Local Politics

Libertarians try to beat two-party system

Posted October 27, 2008 4:48 p.m. EDT
Updated October 28, 2008 2:33 p.m. EDT

— Dozens of candidates are running in North Carolina elections next week under the Libertarian Party banner, but few voters know much about them.

"What we look like is we're very liberal on social issues (and) we're very conservative on economic issues," said Mike Munger, the Libertarian candidate for governor. "When people think Libertarians, they think there's a long list of things (we're) against. We're actually for things. We're for the American dream."

Munger, who served on the Federal Trade Commission under President Ronald Reagan, is chairman of Duke University's Political Science Department. He said Libertarians focus on the spending side of the tax equation to make sure it's done efficiently.

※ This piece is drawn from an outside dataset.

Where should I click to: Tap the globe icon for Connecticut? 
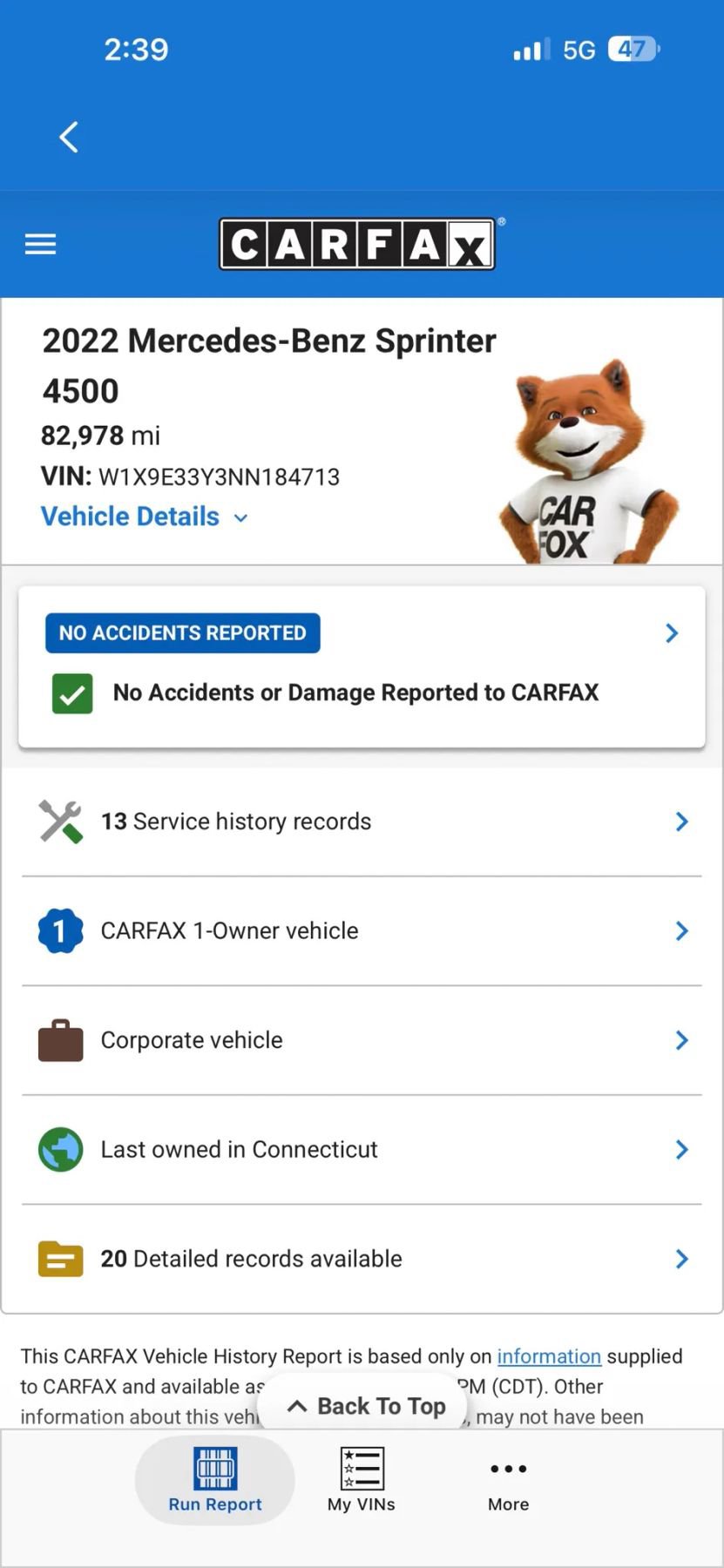60,1150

"Cut taxes? That's not something I would do – absolutely not," he said. "What I want to do is look at what things should government do and make sure they're funded, and that requires taxes."

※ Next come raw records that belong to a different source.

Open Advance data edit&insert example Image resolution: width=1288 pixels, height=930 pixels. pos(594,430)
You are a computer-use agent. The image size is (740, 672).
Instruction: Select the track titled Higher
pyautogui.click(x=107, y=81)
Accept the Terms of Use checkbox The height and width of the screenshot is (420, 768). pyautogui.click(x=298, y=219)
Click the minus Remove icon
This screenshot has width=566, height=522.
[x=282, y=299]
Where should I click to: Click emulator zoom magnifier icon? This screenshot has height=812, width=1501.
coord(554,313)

Munger said he believes government should stay out of family decisions. He supports a moratorium on capital punishment, an end to state and local incentives to businesses – he calls it corporate welfare – improved access to health care and using more charter schools and vouchers for the 40 poorest counties to create a better public education system.

Christopher Cole, the Libertarian candidate for U.S. Senate, is a contract postal worker who says he's more like taxpayers than are the lawmakers in Washington, D.C. He said he supports ending the war in Iraq, abolishing the personal income tax and using the free market to achieve health care reform.

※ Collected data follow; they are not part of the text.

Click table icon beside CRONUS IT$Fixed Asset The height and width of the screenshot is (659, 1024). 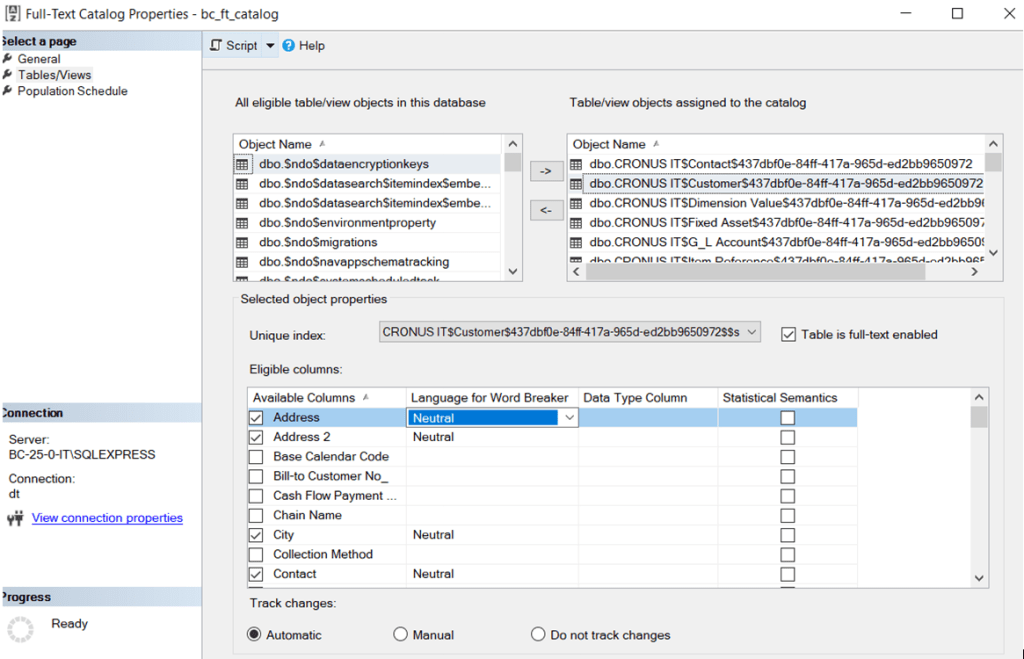click(577, 223)
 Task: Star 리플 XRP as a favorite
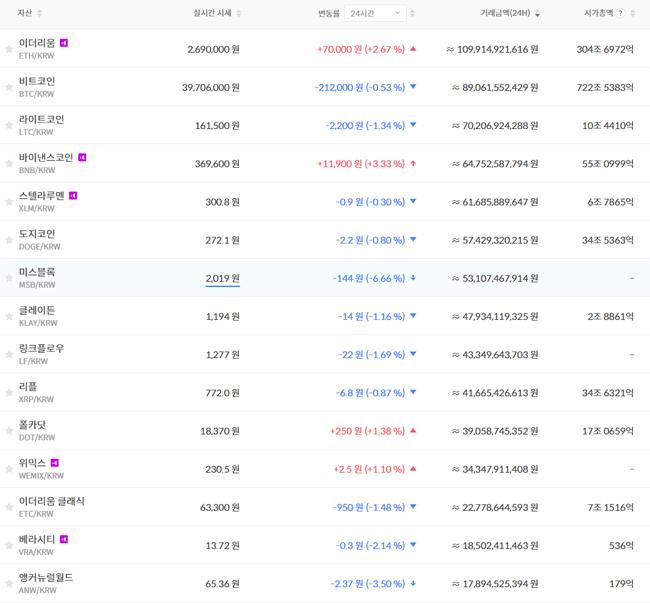point(9,392)
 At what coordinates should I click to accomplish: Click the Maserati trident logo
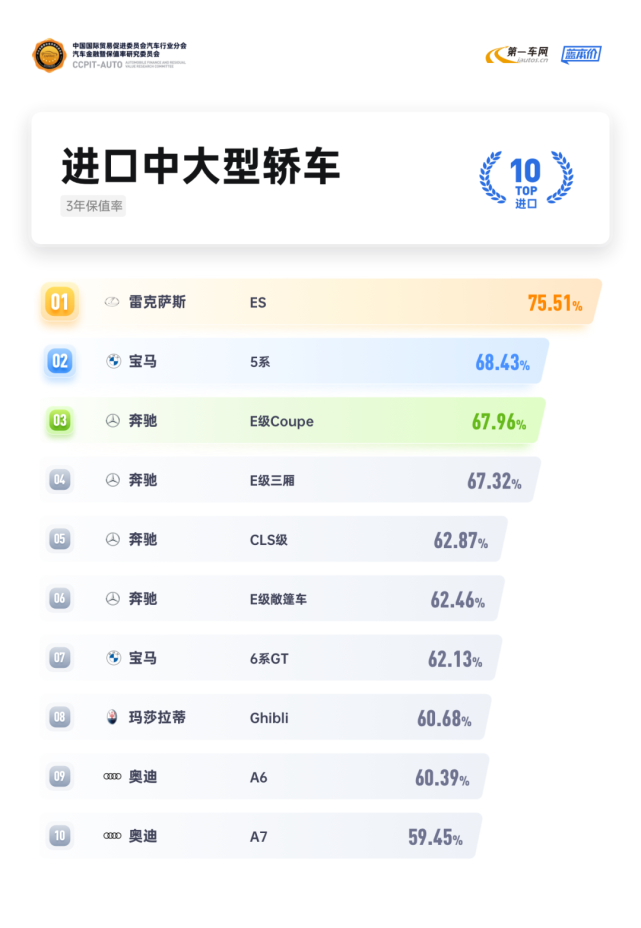click(x=112, y=717)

Libertarian presidential candidate Bob Barr, a former congressman from Georgia, is scheduled to speak at Duke University and the University of North Carolina-Chapel Hill on Tuesday night.

About 3,000 people in North Carolina are enrolled Libertarians, but Munger said he believes many more people support the party's philosophy.

"I actually do believe, if all the people who said, 'What you say makes a lot of sense, but I don't want to waste my vote,' if they would just vote their hearts instead of their fears, I would have a chance to win," he said.

Munger has already announced his intention to run for governor in 2012.